Services to Decide Possible Discipline in Quran Burning Incident
By Army Sgt. 1st Class Tyrone C. Marshall Jr.
American Forces Press Service
WASHINGTON, June 20, 2012 The investigation into allegations that U.S. service members improperly destroyed religious material in Afghanistan in February is now with the military services for disposition, Pentagon Press Secretary George Little said today.
The review was ordered following the Feb. 21 incident in which U.S. troops allegedly burned Qurans and other Islamic materials at the Parwan detention facility near Bagram, Afghanistan, inciting days of violent demonstrations.
Little told Pentagon reporters the investigation was conducted by the International Security Assistance Force and reviewed by Marine Corps Gen. John R. Allen, the ISAF commander, before being forwarded to U.S. Central Command.
“The results from the investigation concerning allegations that U.S. service members improperly disposed of Islamic religious material at Parwan is complete,” he said. “[It] has been forwarded to the related services for disposition and any service-specific actions.”

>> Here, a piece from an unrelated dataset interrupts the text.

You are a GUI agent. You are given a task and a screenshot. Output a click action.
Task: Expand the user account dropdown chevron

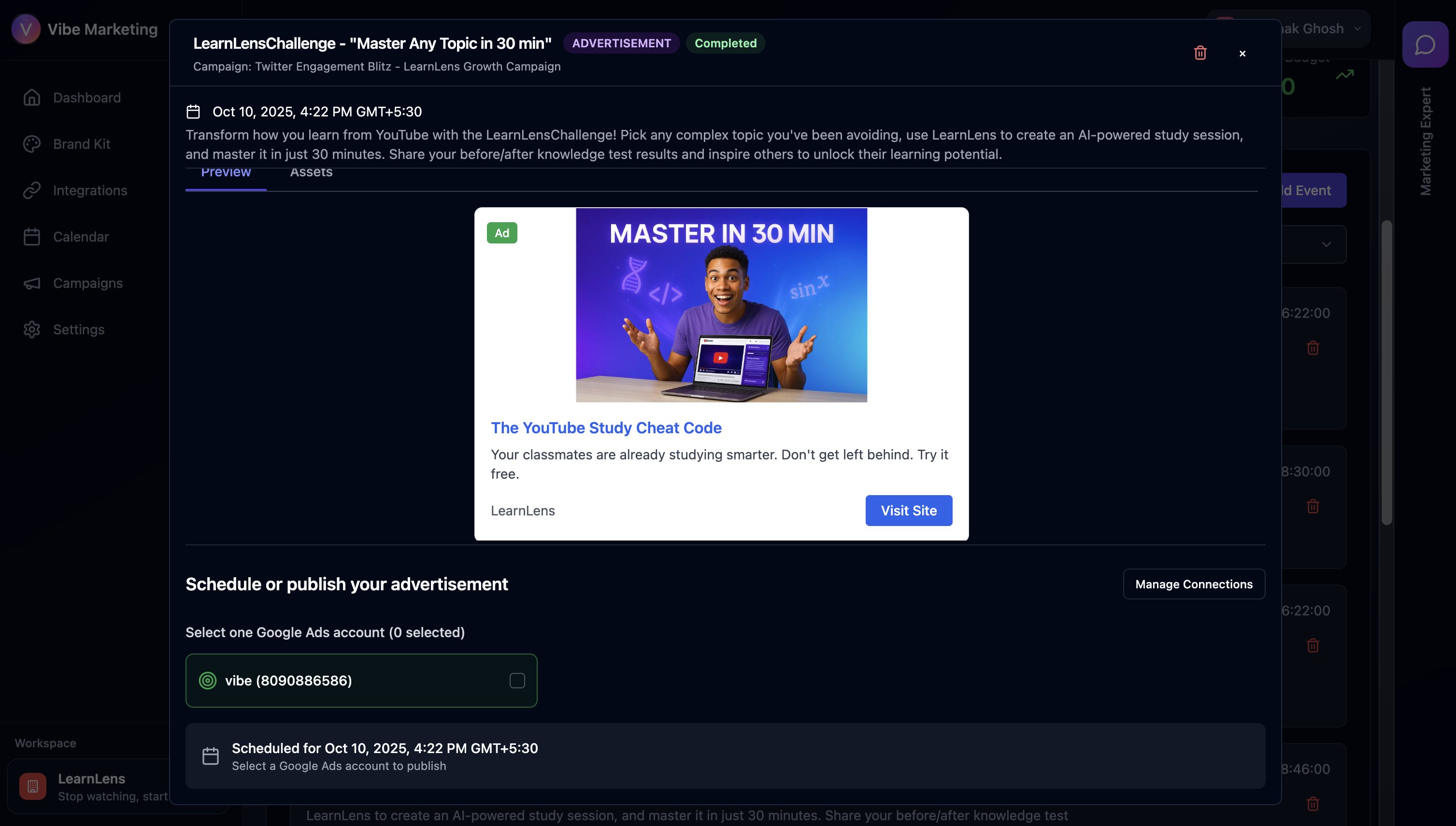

“At this point, I’m not in a position to release any information about the report until each service has completed its review and any potential actions,” Little said. “We have made clear from the beginning that it’s our belief that while this was a truly unfortunate episode, it was inadvertent and in no way reflected any malice or disrespect toward the Islamic religion.”

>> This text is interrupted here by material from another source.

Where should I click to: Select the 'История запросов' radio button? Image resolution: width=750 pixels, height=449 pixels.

The press secretary noted ISAF has worked diligently to “understand what happened and to ensure that incidents of this sort do not occur again.”
“General Allen instituted training to ensure that our troops understand how to identify religious text and how to properly treat them in theater,” Little said. “And that process has been ongoing since this incident.”

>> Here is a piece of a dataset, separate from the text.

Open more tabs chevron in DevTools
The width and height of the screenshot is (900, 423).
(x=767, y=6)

Little emphasized the investigative process must follow proper protocol and be completed before any possible action is taken against those involved. “It’s our expectation that they will take action relatively quickly,” he added. “Obviously, they need to follow proper procedures with respect to this kind of review.”
Little noted there is no specific timetable for the services to review and take action. “The decisions on disciplinary actions, if any are meted out, are the province of commanding officers,” he said.
Following a review of the Joint Force Staff College, ordered by Army Gen. Martin E. Dempsey, chairman of the Joint Chiefs of Staff, Little said there is not a larger issue of American troops targeting or showing disrespect toward Islam.
“I would be very hesitant to suggest that this, in any way, points to a broader trend inside the U.S. military,” he said. “The vast majority of our troops have profound respect for Islam. Millions of U.S. troops have been deployed to places like Afghanistan and Iraq.”
Little stated “the United States military is at war with our terrorist and insurgent enemies” and -- not with any particular religion.
“And that is something that the vast majority of U.S. troops understand,” he said. “They comport themselves in a way, a vast majority of the time, that shows that proper cultural respect and deference.”